---- Source records

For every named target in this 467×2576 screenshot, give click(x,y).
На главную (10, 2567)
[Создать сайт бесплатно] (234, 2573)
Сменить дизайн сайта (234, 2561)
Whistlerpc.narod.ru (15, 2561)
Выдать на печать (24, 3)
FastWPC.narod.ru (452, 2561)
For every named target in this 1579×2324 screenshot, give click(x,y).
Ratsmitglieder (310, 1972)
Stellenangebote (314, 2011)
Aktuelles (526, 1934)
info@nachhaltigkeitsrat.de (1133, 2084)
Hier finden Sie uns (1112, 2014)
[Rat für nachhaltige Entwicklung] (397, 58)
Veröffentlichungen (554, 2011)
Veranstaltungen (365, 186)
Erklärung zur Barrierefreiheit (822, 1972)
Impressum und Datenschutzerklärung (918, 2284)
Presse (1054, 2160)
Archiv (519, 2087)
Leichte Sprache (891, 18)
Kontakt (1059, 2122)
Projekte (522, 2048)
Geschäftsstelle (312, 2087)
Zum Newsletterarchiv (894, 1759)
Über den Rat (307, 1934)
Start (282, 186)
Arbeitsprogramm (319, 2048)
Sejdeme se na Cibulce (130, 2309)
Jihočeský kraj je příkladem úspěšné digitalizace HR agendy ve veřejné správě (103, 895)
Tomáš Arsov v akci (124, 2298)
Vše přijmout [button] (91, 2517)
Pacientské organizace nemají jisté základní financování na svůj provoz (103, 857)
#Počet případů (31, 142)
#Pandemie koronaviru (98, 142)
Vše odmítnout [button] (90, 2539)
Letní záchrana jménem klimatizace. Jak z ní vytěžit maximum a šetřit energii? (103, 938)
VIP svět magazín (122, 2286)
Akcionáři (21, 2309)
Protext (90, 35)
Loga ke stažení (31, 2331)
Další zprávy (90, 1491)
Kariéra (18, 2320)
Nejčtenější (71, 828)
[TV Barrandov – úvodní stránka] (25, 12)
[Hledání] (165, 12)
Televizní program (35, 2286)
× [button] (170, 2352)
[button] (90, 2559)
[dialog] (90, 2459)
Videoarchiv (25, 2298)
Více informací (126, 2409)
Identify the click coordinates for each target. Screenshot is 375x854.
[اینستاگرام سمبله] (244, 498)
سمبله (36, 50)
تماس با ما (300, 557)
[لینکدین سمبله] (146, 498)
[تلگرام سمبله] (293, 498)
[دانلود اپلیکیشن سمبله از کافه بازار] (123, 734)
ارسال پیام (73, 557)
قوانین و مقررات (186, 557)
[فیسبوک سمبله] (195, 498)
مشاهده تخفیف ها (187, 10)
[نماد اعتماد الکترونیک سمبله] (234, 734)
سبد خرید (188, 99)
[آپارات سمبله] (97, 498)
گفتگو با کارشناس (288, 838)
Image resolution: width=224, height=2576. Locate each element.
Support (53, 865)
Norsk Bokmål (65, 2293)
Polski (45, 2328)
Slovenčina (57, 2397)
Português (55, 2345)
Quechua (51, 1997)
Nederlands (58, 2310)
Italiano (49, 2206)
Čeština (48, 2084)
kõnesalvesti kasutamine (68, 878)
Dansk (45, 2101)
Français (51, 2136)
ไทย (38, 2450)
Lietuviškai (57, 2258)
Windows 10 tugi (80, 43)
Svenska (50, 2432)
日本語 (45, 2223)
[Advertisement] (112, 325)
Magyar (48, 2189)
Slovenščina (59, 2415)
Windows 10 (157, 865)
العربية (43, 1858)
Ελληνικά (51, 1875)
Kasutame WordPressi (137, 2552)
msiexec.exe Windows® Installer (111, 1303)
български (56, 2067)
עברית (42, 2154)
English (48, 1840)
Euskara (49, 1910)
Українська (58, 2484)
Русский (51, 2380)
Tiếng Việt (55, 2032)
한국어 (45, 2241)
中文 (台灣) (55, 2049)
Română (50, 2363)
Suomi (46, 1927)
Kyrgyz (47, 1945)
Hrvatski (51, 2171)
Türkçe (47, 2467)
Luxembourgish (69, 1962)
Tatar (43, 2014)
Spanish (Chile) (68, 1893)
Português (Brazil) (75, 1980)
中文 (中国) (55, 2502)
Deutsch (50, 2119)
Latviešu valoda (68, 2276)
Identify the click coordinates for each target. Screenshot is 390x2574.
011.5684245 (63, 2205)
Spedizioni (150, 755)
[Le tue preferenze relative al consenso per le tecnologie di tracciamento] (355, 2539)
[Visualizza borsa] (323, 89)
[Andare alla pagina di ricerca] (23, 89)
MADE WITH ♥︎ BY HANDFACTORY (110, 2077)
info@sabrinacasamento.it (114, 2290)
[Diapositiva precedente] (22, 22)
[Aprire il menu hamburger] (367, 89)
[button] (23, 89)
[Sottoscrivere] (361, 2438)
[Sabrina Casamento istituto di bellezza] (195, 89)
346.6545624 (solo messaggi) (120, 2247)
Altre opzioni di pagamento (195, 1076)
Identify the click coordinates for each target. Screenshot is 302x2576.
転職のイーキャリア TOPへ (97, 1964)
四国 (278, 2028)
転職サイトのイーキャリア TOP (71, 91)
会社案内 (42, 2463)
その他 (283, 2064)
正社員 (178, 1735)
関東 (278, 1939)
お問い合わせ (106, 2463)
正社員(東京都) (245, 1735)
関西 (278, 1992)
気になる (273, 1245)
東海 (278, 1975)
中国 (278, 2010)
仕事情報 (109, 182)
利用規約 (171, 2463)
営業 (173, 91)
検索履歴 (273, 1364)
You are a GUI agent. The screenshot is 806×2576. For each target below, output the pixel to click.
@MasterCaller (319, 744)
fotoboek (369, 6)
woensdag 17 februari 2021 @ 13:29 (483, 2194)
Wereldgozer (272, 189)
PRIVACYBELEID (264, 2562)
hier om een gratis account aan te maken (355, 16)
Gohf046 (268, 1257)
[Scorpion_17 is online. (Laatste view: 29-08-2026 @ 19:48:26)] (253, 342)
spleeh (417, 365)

--------

Task requirements:
Print only these lines, please. They run from the start of the entries above to the line containing "Loga ke stažení (31, 2331)", both ends included, and must match exactly.

Output of the exercise:
For every named target in this 467×2576 screenshot, give click(x,y).
На главную (10, 2567)
[Создать сайт бесплатно] (234, 2573)
Сменить дизайн сайта (234, 2561)
Whistlerpc.narod.ru (15, 2561)
Выдать на печать (24, 3)
FastWPC.narod.ru (452, 2561)
For every named target in this 1579×2324 screenshot, give click(x,y).
Ratsmitglieder (310, 1972)
Stellenangebote (314, 2011)
Aktuelles (526, 1934)
info@nachhaltigkeitsrat.de (1133, 2084)
Hier finden Sie uns (1112, 2014)
[Rat für nachhaltige Entwicklung] (397, 58)
Veröffentlichungen (554, 2011)
Veranstaltungen (365, 186)
Erklärung zur Barrierefreiheit (822, 1972)
Impressum und Datenschutzerklärung (918, 2284)
Presse (1054, 2160)
Archiv (519, 2087)
Leichte Sprache (891, 18)
Kontakt (1059, 2122)
Projekte (522, 2048)
Geschäftsstelle (312, 2087)
Zum Newsletterarchiv (894, 1759)
Über den Rat (307, 1934)
Start (282, 186)
Arbeitsprogramm (319, 2048)
Sejdeme se na Cibulce (130, 2309)
Jihočeský kraj je příkladem úspěšné digitalizace HR agendy ve veřejné správě (103, 895)
Tomáš Arsov v akci (124, 2298)
Vše přijmout [button] (91, 2517)
Pacientské organizace nemají jisté základní financování na svůj provoz (103, 857)
#Počet případů (31, 142)
#Pandemie koronaviru (98, 142)
Vše odmítnout [button] (90, 2539)
Letní záchrana jménem klimatizace. Jak z ní vytěžit maximum a šetřit energii? (103, 938)
VIP svět magazín (122, 2286)
Akcionáři (21, 2309)
Protext (90, 35)
Loga ke stažení (31, 2331)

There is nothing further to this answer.